**Dataset entries**.
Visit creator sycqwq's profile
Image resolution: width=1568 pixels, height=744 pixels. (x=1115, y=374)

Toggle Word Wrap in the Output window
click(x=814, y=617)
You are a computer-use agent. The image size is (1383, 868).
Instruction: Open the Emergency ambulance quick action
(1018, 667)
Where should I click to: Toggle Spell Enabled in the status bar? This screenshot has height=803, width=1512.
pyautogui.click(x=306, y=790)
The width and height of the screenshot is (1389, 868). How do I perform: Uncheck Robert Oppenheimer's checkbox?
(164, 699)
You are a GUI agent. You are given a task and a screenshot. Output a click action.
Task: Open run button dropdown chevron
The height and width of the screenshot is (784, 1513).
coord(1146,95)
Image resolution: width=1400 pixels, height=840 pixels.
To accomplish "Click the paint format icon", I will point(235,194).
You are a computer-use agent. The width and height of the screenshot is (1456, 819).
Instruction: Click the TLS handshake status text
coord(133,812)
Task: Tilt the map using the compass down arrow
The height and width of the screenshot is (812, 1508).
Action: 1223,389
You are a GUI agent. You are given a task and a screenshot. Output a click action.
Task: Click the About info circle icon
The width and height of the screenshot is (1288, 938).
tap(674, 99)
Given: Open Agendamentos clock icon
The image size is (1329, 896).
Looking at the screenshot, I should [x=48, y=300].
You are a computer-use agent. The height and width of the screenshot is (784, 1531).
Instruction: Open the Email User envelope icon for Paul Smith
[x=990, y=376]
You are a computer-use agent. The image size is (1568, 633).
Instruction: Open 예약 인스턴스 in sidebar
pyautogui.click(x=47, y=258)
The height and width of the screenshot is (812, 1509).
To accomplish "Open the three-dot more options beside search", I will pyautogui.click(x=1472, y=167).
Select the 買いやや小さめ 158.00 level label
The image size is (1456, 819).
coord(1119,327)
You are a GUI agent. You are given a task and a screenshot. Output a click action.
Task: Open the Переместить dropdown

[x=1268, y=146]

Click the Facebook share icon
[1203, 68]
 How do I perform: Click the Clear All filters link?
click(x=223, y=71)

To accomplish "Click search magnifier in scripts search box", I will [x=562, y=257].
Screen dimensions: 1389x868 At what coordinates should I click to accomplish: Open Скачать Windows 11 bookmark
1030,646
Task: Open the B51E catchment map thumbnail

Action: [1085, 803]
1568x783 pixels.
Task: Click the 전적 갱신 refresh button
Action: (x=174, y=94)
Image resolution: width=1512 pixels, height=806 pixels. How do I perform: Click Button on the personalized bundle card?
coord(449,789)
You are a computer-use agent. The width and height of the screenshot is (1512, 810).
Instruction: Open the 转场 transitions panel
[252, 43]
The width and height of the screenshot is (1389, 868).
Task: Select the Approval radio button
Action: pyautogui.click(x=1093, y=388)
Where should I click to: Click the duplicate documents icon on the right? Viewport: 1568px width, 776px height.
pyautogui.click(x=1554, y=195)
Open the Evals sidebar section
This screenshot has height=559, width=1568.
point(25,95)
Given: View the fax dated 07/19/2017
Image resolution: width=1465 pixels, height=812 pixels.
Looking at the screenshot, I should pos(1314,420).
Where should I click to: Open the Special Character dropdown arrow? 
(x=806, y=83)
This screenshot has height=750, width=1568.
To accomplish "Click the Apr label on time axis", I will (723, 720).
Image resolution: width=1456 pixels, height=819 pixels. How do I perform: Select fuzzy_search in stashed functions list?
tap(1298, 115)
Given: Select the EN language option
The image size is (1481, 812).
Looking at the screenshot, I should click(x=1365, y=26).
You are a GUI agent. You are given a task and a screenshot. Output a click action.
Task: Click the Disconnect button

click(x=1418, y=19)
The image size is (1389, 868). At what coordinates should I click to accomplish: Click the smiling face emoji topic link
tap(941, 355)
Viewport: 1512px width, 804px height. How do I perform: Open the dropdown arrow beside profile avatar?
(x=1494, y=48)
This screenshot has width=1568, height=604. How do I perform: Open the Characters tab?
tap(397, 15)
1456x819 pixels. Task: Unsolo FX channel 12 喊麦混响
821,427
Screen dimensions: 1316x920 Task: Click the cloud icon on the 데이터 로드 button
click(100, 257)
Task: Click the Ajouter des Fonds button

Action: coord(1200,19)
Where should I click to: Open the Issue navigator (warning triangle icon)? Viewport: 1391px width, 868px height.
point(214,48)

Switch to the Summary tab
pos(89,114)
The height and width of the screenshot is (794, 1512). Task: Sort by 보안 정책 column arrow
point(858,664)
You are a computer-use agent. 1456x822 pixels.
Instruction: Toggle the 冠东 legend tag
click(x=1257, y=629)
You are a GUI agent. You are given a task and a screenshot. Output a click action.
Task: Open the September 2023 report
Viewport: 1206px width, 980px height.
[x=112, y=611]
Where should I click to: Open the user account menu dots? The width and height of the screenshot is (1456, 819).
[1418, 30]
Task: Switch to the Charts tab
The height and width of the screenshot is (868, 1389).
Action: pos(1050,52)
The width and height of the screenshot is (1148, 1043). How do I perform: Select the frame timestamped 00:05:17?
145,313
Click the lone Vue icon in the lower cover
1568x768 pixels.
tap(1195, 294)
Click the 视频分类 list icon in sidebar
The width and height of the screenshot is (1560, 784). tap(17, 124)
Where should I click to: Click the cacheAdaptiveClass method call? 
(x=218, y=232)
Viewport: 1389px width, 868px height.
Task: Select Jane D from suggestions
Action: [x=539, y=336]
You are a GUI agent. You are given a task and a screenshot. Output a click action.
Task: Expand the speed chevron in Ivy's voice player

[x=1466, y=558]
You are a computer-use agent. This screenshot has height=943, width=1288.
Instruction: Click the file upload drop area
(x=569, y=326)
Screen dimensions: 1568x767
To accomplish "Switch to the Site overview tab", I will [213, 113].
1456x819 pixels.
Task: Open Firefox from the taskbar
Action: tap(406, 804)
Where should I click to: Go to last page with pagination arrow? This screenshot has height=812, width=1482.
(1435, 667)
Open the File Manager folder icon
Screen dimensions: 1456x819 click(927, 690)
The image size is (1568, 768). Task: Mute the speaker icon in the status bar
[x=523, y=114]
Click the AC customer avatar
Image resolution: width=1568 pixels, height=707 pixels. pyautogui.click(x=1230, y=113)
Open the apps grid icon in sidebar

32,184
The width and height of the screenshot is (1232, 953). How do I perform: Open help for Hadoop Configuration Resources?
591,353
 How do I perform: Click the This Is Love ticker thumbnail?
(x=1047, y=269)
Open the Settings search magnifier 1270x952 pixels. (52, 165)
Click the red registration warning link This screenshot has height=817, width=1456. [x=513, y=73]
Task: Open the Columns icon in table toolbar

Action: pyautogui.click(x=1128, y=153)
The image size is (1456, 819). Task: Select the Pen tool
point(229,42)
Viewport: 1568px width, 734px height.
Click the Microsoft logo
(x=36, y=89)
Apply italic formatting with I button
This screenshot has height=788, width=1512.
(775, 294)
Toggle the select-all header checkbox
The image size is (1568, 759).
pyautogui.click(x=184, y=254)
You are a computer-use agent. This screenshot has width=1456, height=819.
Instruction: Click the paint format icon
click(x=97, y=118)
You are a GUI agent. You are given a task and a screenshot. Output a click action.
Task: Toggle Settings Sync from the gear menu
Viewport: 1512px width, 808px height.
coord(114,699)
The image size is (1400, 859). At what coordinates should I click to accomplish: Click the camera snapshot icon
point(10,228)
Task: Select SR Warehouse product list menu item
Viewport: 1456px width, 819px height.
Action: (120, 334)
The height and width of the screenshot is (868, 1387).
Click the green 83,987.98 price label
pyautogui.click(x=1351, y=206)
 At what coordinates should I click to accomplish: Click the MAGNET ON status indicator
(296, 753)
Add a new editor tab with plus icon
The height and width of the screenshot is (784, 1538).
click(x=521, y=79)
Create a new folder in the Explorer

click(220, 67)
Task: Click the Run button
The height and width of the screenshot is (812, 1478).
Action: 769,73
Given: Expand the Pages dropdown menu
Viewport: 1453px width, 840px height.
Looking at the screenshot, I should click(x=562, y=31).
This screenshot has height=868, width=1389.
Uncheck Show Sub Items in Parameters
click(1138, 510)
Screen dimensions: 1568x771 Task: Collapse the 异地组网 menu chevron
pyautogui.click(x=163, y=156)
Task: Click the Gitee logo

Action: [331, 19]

**ABOUT THIS EXERCISE**. Report back each line of the entries that holds the string "Settings".

**EXERCISE SOLUTION**.
Open the Settings search magnifier 1270x952 pixels. (52, 165)
Task: Toggle Settings Sync from the gear menu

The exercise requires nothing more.